▶ Task objective
Only the lines from the one that contains "Task: Launch Microsoft Edge from the taskbar" through the last line of the data below should be duplicated, exactly and without pictures.

▶ Task input

══════

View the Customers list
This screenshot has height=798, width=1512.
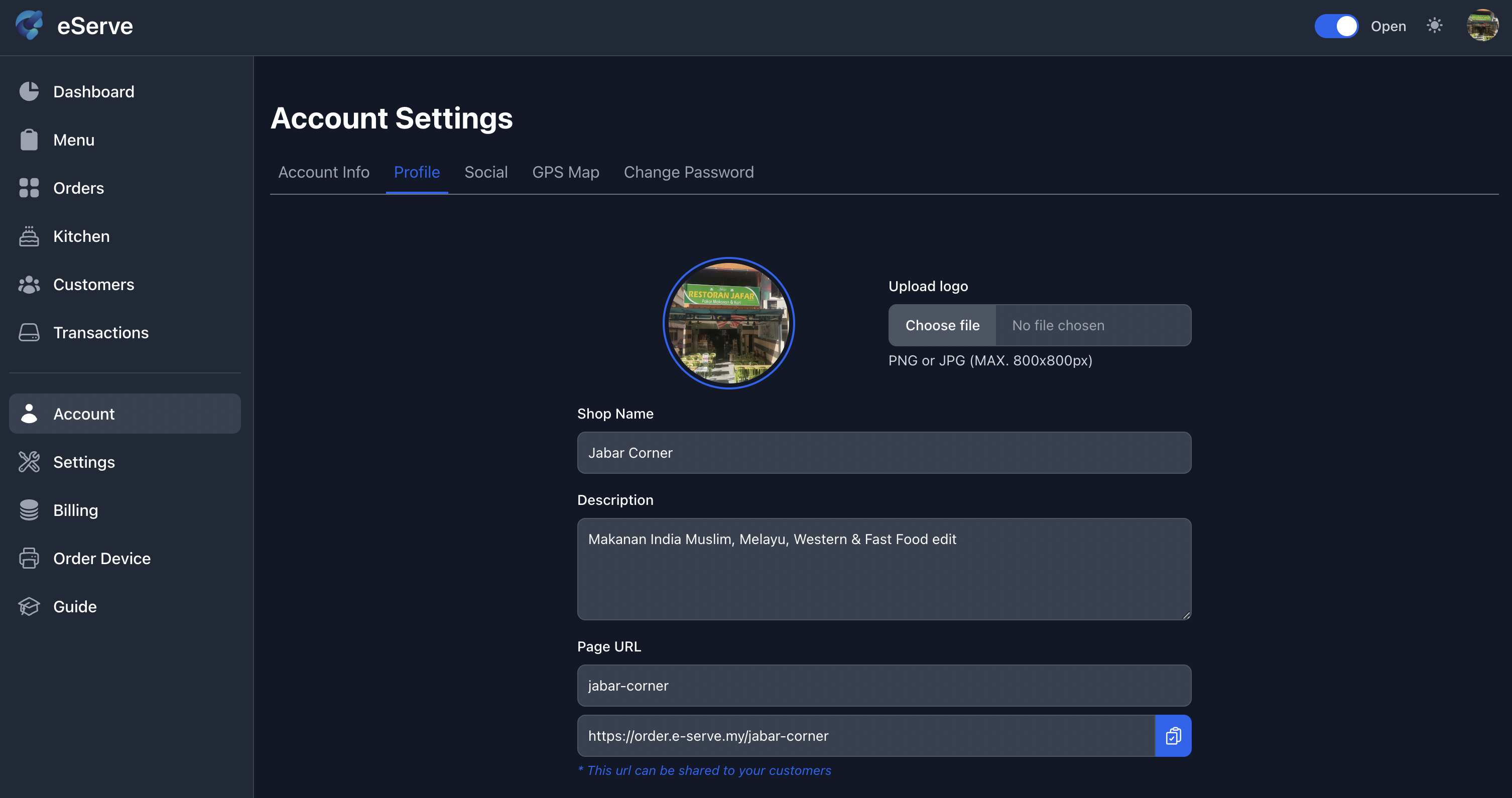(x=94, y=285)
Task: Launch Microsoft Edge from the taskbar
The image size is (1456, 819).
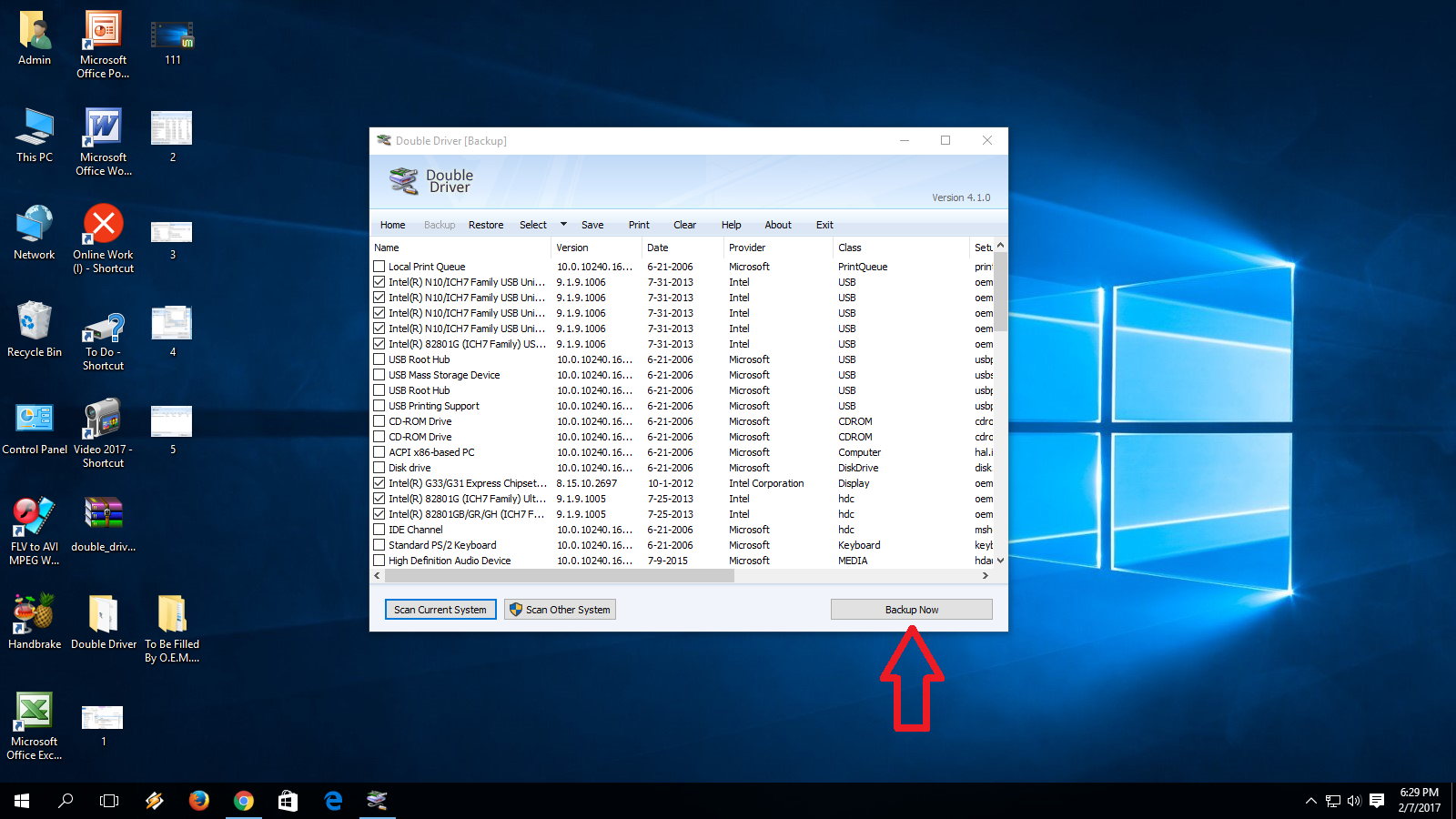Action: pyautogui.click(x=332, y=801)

══════

▶ Your response
Task: Launch Microsoft Edge from the taskbar
The image size is (1456, 819).
Action: pyautogui.click(x=332, y=801)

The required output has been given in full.